Still, this is a very good movie overall and I love the fact the filmmakers remember to keep the point of view consistent and remember whose story it is that they are telling. I did enjoy the film the second time around, and I imagine I’ll have no trouble putting it back in the Blu-ray player again at some near point down the line.
THE VIDEO
The Help is presented on a dual-layer 50GB Blu-ray MPEG-4 AVC Video with 1.85:1/1080p transfer.
THE AUDIO
The Help comes to Blu-ray with an English DTS-HD Master Audio 5.1 audio track along with English Dolby Digital 5.1 and 2.0 tracks and includes English SDH, French and Spanish subtitles.
THE EXTRAS
Extras here include:
· The Making of 'The Help': From Friendship to Film (23 minutes)
· In Their Own Words: A Tribute to the Maids of Mississippi (12 minutes)
· Deleted Scenes (10 minutes)
· Mary J. Blige The Living Proof Music Video (3 minutes)
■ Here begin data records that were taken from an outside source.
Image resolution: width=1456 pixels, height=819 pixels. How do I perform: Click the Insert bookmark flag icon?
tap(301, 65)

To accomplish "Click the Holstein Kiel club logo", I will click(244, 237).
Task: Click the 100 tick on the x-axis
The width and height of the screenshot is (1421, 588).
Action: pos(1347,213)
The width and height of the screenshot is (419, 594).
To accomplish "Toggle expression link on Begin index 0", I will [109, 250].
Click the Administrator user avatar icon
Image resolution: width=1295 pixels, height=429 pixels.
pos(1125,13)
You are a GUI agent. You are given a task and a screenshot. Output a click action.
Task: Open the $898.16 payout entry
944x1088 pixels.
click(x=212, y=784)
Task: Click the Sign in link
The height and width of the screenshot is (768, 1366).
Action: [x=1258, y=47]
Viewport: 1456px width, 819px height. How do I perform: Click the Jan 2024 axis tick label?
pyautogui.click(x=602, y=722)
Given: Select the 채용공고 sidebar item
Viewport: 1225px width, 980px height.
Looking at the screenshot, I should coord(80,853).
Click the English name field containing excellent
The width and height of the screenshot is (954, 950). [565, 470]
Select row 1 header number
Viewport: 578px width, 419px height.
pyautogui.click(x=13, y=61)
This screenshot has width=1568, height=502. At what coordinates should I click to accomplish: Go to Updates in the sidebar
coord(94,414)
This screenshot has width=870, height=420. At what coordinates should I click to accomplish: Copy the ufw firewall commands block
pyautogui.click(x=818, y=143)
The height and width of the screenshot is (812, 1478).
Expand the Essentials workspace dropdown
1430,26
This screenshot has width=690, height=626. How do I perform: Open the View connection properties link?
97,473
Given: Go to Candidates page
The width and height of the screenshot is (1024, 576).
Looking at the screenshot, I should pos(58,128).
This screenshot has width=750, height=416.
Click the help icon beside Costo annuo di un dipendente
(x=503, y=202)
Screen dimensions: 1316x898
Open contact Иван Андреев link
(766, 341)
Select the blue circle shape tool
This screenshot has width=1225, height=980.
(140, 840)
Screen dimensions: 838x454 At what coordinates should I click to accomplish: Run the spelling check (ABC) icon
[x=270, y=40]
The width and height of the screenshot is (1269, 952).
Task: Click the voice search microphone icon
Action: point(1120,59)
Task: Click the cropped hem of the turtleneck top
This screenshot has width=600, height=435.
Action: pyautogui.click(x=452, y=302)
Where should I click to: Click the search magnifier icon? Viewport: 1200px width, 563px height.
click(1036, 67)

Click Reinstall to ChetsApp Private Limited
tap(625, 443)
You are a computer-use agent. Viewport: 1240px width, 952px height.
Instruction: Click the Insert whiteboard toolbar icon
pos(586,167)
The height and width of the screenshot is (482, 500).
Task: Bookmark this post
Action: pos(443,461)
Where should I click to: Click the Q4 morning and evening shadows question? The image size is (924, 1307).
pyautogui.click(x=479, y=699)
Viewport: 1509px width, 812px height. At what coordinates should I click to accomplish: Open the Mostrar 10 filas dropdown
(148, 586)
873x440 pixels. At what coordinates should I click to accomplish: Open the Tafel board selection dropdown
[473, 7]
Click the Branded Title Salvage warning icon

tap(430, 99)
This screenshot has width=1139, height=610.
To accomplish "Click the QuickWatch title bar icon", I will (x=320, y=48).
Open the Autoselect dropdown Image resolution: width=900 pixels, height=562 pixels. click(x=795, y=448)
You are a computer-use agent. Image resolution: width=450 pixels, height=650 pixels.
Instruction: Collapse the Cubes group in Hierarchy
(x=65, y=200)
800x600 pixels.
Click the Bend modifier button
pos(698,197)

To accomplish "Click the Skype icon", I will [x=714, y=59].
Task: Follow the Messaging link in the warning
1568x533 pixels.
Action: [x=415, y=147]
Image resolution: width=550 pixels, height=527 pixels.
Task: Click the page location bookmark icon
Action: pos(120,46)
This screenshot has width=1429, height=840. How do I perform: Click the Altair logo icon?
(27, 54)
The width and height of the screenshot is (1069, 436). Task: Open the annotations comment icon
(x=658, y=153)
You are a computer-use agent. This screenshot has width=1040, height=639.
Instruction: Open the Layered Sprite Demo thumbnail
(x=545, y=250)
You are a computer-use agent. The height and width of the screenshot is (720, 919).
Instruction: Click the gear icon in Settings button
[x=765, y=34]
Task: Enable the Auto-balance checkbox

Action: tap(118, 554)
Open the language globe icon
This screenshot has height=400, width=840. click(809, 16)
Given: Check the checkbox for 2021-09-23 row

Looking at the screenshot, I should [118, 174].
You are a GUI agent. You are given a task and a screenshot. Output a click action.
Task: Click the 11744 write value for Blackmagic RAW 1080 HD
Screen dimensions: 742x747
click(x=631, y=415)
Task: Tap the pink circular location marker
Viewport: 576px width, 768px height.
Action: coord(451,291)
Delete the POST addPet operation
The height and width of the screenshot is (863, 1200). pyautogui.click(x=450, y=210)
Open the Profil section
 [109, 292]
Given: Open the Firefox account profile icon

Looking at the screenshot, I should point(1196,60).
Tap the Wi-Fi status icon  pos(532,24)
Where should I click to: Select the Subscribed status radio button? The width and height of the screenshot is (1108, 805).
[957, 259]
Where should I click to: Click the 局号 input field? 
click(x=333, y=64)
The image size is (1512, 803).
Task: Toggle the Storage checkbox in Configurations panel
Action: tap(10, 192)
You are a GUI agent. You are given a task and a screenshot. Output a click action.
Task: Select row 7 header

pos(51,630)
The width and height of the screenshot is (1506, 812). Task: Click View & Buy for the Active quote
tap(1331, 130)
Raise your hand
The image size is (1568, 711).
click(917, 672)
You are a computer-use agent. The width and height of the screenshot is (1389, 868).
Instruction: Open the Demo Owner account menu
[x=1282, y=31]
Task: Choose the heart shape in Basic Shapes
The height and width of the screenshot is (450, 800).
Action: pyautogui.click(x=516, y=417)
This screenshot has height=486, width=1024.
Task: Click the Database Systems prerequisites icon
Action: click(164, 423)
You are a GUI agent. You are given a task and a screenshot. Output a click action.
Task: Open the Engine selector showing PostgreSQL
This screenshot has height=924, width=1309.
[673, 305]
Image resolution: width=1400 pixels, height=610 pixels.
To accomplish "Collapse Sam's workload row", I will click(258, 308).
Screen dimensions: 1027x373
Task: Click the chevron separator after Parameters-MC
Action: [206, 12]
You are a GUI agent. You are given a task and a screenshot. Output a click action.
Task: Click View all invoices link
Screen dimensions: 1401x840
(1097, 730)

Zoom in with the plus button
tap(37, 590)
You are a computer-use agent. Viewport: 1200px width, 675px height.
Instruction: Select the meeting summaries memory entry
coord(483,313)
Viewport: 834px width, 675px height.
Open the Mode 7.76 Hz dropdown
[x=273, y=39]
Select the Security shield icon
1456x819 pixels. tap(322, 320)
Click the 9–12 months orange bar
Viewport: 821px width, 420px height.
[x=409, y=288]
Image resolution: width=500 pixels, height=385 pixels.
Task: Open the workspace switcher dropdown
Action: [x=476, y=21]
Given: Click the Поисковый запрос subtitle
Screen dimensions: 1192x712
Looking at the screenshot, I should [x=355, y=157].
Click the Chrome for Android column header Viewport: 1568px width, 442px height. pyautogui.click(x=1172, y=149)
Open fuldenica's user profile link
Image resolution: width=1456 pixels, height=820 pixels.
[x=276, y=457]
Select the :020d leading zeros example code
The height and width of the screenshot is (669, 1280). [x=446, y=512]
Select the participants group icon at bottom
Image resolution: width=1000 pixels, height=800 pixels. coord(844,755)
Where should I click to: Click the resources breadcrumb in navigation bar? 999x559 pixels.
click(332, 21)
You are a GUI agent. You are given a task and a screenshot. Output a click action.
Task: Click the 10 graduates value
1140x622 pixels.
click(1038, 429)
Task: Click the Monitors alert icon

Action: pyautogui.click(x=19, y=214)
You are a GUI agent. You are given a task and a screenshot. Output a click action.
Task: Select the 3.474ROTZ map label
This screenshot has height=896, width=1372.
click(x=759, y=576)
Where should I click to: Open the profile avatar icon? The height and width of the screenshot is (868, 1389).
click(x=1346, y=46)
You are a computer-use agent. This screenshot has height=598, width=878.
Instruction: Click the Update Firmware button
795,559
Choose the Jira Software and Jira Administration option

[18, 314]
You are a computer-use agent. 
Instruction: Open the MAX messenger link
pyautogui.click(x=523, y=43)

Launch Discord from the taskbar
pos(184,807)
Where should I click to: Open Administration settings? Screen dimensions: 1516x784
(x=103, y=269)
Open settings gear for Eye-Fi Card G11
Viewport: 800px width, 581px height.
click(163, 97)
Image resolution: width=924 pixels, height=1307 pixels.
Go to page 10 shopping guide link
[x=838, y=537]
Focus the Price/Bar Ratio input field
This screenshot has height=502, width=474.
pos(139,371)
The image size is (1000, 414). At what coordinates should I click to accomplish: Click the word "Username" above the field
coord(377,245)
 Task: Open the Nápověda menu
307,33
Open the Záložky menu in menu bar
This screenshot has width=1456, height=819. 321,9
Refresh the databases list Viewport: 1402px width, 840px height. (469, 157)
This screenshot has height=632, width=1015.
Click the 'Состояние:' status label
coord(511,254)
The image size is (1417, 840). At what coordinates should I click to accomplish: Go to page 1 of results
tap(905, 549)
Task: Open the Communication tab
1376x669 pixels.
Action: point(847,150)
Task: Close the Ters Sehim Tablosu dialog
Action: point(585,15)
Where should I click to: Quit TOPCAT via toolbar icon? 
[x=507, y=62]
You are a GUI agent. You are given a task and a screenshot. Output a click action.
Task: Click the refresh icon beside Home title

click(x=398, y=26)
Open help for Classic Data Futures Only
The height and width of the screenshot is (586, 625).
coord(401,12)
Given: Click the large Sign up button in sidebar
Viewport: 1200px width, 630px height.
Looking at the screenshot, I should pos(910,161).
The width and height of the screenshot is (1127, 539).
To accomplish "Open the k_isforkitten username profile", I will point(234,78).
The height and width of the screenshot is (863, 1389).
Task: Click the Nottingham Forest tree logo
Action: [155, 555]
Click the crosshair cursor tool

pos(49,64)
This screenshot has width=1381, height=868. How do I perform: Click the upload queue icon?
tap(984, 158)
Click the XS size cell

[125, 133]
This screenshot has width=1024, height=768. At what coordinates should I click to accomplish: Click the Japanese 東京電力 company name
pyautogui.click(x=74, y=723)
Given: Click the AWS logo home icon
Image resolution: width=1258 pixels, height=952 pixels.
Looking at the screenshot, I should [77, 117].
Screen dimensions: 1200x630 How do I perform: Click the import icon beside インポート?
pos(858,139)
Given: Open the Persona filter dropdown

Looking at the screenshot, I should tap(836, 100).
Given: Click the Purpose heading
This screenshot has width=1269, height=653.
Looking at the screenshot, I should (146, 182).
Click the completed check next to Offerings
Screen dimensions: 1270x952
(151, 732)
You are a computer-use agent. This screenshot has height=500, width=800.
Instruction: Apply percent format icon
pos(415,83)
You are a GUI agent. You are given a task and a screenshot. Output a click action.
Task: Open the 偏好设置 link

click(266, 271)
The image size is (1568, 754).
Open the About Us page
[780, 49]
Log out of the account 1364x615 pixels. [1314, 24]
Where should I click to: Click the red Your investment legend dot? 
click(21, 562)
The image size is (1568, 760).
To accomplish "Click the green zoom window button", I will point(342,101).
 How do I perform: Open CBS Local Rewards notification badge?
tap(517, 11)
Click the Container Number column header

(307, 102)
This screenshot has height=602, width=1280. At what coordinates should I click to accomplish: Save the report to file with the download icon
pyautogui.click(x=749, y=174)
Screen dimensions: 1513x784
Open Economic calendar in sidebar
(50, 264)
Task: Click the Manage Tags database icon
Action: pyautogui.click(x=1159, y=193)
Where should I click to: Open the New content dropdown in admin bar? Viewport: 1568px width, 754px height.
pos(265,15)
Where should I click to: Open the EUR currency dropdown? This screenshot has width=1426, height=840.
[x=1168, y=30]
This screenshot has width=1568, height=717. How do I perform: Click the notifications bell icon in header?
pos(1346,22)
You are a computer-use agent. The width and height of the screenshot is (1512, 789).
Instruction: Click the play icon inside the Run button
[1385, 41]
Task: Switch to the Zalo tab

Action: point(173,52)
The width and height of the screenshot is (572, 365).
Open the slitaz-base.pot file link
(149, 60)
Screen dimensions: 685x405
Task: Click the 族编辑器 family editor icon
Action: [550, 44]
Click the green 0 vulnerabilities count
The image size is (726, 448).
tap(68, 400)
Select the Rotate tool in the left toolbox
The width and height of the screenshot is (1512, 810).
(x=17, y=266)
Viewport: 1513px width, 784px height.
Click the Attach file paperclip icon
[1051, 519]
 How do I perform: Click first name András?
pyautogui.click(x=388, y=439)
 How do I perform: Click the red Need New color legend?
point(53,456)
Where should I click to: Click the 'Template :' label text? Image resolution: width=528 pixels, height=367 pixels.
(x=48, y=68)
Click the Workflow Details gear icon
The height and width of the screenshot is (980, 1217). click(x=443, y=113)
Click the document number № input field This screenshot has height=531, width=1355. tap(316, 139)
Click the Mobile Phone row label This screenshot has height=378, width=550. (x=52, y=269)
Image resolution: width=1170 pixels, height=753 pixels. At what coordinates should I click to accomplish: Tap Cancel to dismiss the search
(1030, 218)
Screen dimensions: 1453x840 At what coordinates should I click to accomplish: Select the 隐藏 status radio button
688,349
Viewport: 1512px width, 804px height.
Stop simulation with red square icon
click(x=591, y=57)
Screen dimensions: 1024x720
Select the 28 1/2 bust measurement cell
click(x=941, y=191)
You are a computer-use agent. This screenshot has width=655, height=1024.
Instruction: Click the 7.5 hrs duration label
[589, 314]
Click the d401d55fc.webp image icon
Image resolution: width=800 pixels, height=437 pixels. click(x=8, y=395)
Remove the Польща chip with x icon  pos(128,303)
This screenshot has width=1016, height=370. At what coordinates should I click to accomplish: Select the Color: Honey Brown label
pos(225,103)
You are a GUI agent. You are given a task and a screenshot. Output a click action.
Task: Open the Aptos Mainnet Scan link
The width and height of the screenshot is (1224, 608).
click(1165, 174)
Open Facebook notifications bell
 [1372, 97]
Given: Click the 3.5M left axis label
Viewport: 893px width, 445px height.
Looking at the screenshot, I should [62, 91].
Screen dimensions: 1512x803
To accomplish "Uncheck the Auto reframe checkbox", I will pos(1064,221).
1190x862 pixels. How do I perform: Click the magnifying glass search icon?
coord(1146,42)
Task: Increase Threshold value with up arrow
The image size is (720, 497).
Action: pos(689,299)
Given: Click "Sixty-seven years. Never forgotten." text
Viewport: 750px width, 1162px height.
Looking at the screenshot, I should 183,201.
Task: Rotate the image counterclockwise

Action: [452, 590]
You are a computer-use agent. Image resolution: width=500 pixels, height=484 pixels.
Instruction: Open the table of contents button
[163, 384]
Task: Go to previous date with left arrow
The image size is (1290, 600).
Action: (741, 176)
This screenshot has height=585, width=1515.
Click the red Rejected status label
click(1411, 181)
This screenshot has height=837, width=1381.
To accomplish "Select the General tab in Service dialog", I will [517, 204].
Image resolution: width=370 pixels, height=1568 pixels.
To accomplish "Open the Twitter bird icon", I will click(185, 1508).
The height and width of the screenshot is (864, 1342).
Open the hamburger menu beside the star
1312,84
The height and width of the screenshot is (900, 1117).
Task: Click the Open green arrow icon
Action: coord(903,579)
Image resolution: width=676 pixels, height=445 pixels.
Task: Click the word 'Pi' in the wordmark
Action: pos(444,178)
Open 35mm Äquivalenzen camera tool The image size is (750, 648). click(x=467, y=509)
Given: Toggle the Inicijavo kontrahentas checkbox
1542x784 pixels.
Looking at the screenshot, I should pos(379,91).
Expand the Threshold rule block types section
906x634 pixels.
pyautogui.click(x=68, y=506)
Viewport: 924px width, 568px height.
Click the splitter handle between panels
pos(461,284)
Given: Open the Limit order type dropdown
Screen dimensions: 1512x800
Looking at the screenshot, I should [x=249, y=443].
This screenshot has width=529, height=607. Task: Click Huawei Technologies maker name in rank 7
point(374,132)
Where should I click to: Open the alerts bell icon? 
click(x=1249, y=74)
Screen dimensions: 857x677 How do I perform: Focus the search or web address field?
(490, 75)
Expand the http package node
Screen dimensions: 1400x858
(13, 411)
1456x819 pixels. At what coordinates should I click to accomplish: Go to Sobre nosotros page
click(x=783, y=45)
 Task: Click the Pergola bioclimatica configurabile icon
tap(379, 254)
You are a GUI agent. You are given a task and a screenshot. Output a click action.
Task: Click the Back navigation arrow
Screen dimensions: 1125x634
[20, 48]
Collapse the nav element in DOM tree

Both featurettes are exclusive to the Blu-ray, but only In Their Own Words is worthy of more than a single look. As for the deleted scenes (about seven minutes of which are exclusive to the Blu-ray), none of them should have remained in the film, although the one director Tate Taylor labels as a ‘downer’ is actually kind of powerful and puts a decidedly different spin on the film.
FINAL THOUGHTS
The Help is a solid film showcasing incredible performances by a bevy of incredibly talented actresses and is sure to please fans of solid dramatic cinema.